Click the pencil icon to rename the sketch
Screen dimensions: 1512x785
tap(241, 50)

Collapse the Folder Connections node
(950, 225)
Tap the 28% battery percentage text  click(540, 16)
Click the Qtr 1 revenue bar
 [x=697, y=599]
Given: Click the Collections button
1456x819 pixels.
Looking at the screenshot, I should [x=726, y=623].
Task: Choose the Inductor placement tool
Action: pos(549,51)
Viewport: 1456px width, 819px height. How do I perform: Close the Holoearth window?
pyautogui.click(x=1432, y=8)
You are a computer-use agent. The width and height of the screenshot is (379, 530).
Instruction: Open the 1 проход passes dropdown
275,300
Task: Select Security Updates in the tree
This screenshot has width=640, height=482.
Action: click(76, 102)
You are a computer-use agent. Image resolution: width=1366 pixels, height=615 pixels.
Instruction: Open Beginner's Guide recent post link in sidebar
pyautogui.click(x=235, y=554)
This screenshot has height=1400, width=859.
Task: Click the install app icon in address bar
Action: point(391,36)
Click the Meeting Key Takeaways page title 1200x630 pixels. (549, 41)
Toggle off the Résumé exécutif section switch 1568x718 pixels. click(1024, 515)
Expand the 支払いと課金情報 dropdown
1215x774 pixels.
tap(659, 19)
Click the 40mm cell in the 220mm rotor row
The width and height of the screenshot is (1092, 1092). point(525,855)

= = = = = = =

*Exercise directions:*
Please quote the records verbatim from their first line through the line containing "pyautogui.click(x=1432, y=8)", including both of those lines.

*Response to the exercise:*
Click the pencil icon to rename the sketch
Screen dimensions: 1512x785
tap(241, 50)

Collapse the Folder Connections node
(950, 225)
Tap the 28% battery percentage text  click(540, 16)
Click the Qtr 1 revenue bar
 [x=697, y=599]
Given: Click the Collections button
1456x819 pixels.
Looking at the screenshot, I should [x=726, y=623].
Task: Choose the Inductor placement tool
Action: pos(549,51)
Viewport: 1456px width, 819px height. How do I perform: Close the Holoearth window?
pyautogui.click(x=1432, y=8)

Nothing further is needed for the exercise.